FS#69720 - [pacman] _alpm_access() is testing symlink target
Attached to Project:
Pacman
Opened by tinywrkb (tinywrkb) - Saturday, 20 February 2021, 19:12 GMT
Last edited by Doug Newgard (Scimmia) - Sunday, 21 February 2021, 04:28 GMT
Opened by tinywrkb (tinywrkb) - Saturday, 20 February 2021, 19:12 GMT
Last edited by Doug Newgard (Scimmia) - Sunday, 21 February 2021, 04:28 GMT
|
Details
My host system is read-only except for /var and /home (/etc
-> /usr/etc).
When trying to upgrade packages in a different system root tree, with `# pacman --root`, pacman complains about files being read-only when it encounters absolute symlinks. > error: cannot remove file '/run/os/update/rootfs/usr/lib/libGLX_indirect.so.0': Read-only file system The fault seems to be due to _alpm_access() not checking if "file" is a symlink before calling "access(check_path, amode)". I suggest that in the case of a symlink, instead of trying to test file permission and ending testing the target, check instead the folder permissions. My c skills are pretty rusty but maybe something like the attached patch can solve this. |
This task depends upon
I'm running pacman to update a non-host rootfs mounted to /run/os/update/rootfs, so I'm running a command like "# pacman --root /run/os/update/rootfs -Syu".

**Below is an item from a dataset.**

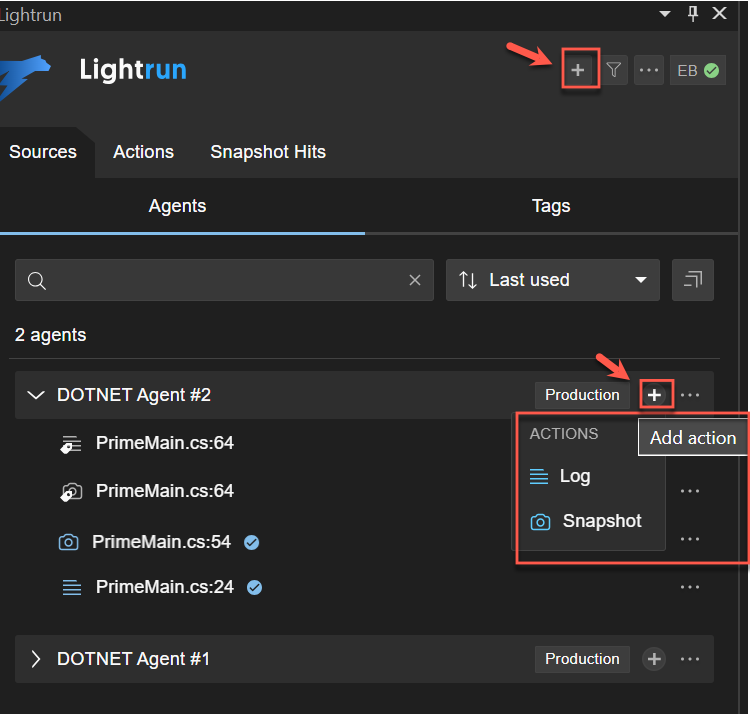
Task: Select the PrimeMain.cs:54 snapshot item
Action: pos(162,542)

/run/os/update/rootfs/usr/lib/libGLX_indirect.so.0 is an absolute symbolic link pointing to /usr/lib/libGLX_mesa.so.0, so it's pointing to the host.
Pacman seems to follow the symlink to host and checks file permissions of /usr/lib/libGLX_mesa.so.0, so it complains about the symlink being read-only while in fact, the target file is read-only, and the folder /run/os/update/rootfs/usr/lib is writeable.
So I pulled some data from my system which has 1098 packages.
- 382 files (in /usr) are absolute symlinks, of which
- ~240 are due to zenity
- ~40 mixed bag in /usr/bin/*
- ~40 are due to hunspell-en_GB and hunspell-en_US
- ~30 mixed bag in /usr/share/licenses/*
- ~20 mixed bag in /usr/lib*
- ~10 are due to jre8-openjdk-headless
So issue is common, although reasonably self contained.
Thus theoretically, one could consider fixing the packages. Nevertheless, that doesn't "feel" like a proper solution.
Maybe a better solution is to use faccessat() with AT_SYMLINK_NOFOLLOW?